Table of Contents

ToxFloxl

The tox4j core library interface is written in Java using JNI to talk to a C++ wrapper around toxcore. Most of the HLAPI does not directly communicate with this bottom layer, but is a purely declarative behavioural specification written entirely in ToxFloxl, the Tox flow control and execution language, which translates to Scala, which is then compiled to Java bytecode.

Background

Scala is an impure functional programming language. While this is useful for pragmatic use cases where one wants to have (well-contained) mutation to write efficient real-world applications, it makes reasoning and code analysis hard.

There is only one well-tested purely functional language for the JVM (CAL), but it requires a large runtime library to work, and thus does not fit our use case, which is targetting mobile devices. Other impure languages exist, but they suffer from the same difficulties as Scala.

Therefore, we have decided to create our own DSL to solve the problem.

Syntax

As you will notice, some of the syntax was borrowed from revised OCaml. Since the HLAPI design is a GSoC task, these examples focus on the lower level toxcore library. A number of types, such as List, Char, String (which is the same as List Char) are provided by a standard library.

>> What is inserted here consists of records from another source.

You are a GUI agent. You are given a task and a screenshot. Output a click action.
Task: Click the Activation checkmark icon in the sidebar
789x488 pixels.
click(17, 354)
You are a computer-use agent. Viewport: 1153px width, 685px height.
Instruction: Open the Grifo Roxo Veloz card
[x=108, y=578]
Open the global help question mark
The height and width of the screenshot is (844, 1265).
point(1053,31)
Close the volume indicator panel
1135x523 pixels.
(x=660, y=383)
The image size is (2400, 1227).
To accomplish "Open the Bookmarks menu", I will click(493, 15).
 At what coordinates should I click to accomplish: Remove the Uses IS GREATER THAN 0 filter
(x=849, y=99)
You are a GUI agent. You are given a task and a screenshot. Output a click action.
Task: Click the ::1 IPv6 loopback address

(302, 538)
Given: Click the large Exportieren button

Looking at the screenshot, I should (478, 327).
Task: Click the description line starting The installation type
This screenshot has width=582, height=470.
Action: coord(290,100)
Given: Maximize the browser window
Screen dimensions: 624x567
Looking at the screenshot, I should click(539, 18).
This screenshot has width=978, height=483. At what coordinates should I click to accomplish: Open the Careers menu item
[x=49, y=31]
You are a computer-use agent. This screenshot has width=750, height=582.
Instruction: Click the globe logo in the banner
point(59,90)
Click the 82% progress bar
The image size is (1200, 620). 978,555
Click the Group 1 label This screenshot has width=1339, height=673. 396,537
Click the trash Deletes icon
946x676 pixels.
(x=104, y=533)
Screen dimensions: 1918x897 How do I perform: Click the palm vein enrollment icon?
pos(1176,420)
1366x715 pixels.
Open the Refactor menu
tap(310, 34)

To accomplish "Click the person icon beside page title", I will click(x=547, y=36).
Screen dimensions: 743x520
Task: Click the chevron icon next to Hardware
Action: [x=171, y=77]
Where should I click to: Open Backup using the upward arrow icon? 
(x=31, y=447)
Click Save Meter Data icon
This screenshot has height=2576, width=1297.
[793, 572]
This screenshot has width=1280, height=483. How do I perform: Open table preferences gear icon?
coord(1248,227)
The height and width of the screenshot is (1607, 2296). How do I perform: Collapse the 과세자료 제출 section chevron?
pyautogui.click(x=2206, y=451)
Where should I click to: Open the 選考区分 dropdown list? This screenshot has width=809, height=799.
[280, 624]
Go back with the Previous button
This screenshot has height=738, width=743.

(* Name inherits from String. *)
module Name <: String = struct
  let max_length = 128
 
  (* Add constraints to the type. 'this' is always an implicit parameter of the type it was declared in *)
  constraint [
    (* short for \forall this \in Name: this.length <= max_length *)
    this.length <= max_length;
  ]
end
 
(* Friend *)
module Friend = struct
  (* Friends always have these fields. *)
  type = {
    id: Nat; (* Natural number: >= 0 *)
    name: Name;
    key: PublicKey;
  }
 
  (* If offline, their status is Offline. *)
  type offline = {
    status: Status = Offline;
    (* ... *)
  }
 
  (* If online, their status is not Offline, and they have a number of other fields. *)
  type online = {
    status: Status <> Offline; (* short for constraints += online.status <> Offline *)
    ip: InetAddress;
    port: Port; (* Nat constrained with > 0 and <= 65535. *)
  }
end
 
module Tox = struct
  type = {
    name : Name;
    friends: List Friend;
  }
 
  constraint [
    (* Uniqueness of IDs and keys. The <=> operator is the mathematical "if and only if". *)
    \forall a, b \in this.friends: a = b <=> a.id = b.id /\ a.key = b.key
  ]
 
  let set_name name =
    ensures [this.name = name]
 
  let add_friend_norequest key =
    requires [\not \exists friend_by_key key]
    ensures  [     \exists friend_by_key key]
 
  let friend_by_key key = { key } \in this.friends
 
end

Semantics

The language is designed in such a way that no instructions are given to perform an action. Functions are specified in terms of their pre- and post-conditions and the code to perform that is inferred automatically.

Types are specified as records, sum types or type aliases. Constraints on types can reference functions. Internally, everything is represented as types. Function specifications are turned into types and the whole program is then run through a type checker. Abstract interpretation is used to ensure validity of every constraint and function specification. If a function is over-specified, the compiler issues a warning. If it is under-specified and the function is used in a context where more specification is required, this causes an error.

Code generation is done after completely constraining the typed model. Type-preserving transformations ensure that the generated code observes the semantic constraints of the model. Several optimisation passes ensure the runtime efficiency of the code.

The compiler performs a large number of very small transformations, so that each transformation is by itself easy to reason about. Every transformation is a simple recursive fixpoint computation implemented in Coq. A semantic model of a subset of the Scala language is part of the compiler to ensure that the generated Scala code is semantically equivalent to the input specification.

This practical work builds on several theoretical results, such as:

Document extraction

This executable specification is at the same time documentation. Our compiler automatically generates a human-readable document containing the full specification with generated explanations and PDF hyperlinks. Since the documentation and the executable code are both generated from the same constraint-based specification, they will never diverge. Our documentation is always up-to-date.

C backend

The Scala backend is used for tox4j, but adding a C backend would be trivial. We can reuse earlier work by Xavier Leroy on compcert for the formal semantics of the C language. We would then automatically get verified correct machine code, as well. This can be used to gradually rewrite toxcore and at the same time create a full specification. The language will be extended to support expressing packet formats and communication states.

Code

Work on this has been underway for several weeks, and we will release the first version soon. We expect the theoretical work to be finished within the next fifteen years. After that, the implementation will be relatively straightforward.